The approach may also be incorporated into future liquid biopsy reports as visual trajectory summaries or time-updated risk estimates.
This could make advanced statistical modeling more accessible to clinicians without requiring them to interpret the underlying mathematics.
Limitations
The study has important limitations.
The cohort was small, including 49 patients in the complete case analysis. All patients came from a single academic cancer center. The study focused only on HR-positive, HER2-negative metastatic breast cancer treated with endocrine therapy plus CDK4/6 inhibition.
Patients also needed at least three ctDNA measurements to be included. This may have excluded patients with very rapid progression or early loss to follow-up, potentially selecting for patients with more indolent disease.

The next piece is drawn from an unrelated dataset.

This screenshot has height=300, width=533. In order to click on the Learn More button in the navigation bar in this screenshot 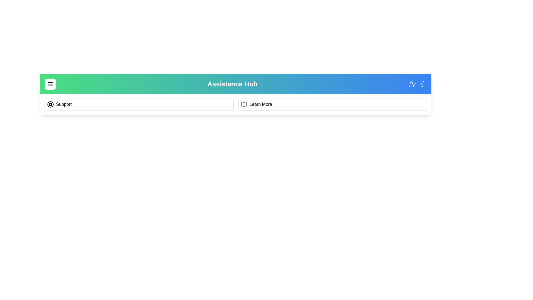, I will do `click(332, 104)`.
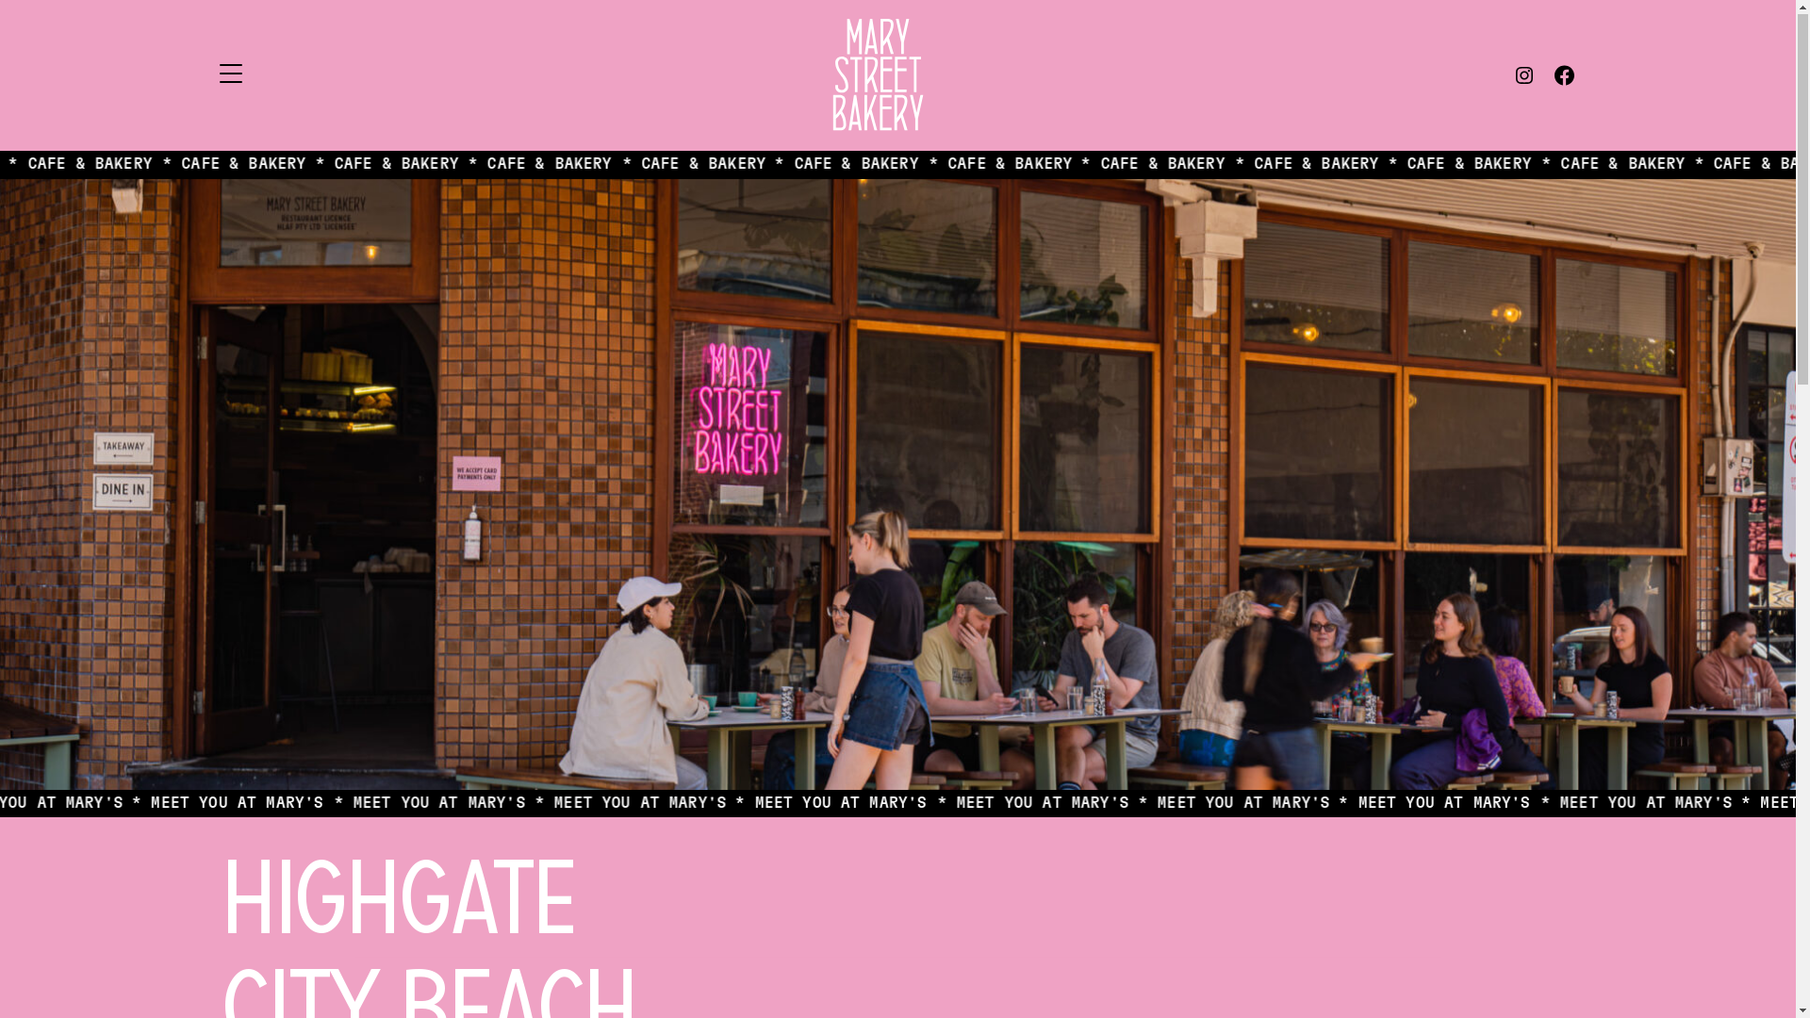 The image size is (1810, 1018). What do you see at coordinates (395, 908) in the screenshot?
I see `'Highgate'` at bounding box center [395, 908].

The model was internally validated, but external validation in larger and more diverse cohorts is needed.
The authors also note that ctDNA tumor fraction should not be used in isolation to make treatment decisions. Prospective studies are required before joint model-derived predictions can be used in routine clinical practice.
Key Takeaway
This study provides a framework for using serial ctDNA tumor fraction to generate dynamic, patient-specific risk predictions in metastatic breast cancer.
In patients with HR-positive, HER2-negative metastatic breast cancer receiving endocrine therapy plus a CDK4/6 inhibitor, higher recent tumor fraction was strongly associated with worse overall survival and shorter time to treatment discontinuation.
The findings support the potential of longitudinal ctDNA monitoring, combined with joint modeling, to move metastatic breast cancer assessment beyond static biomarkers toward time-updated, individualized prediction.
Prospective validation will be essential before this approach can guide treatment decisions in clinical practice.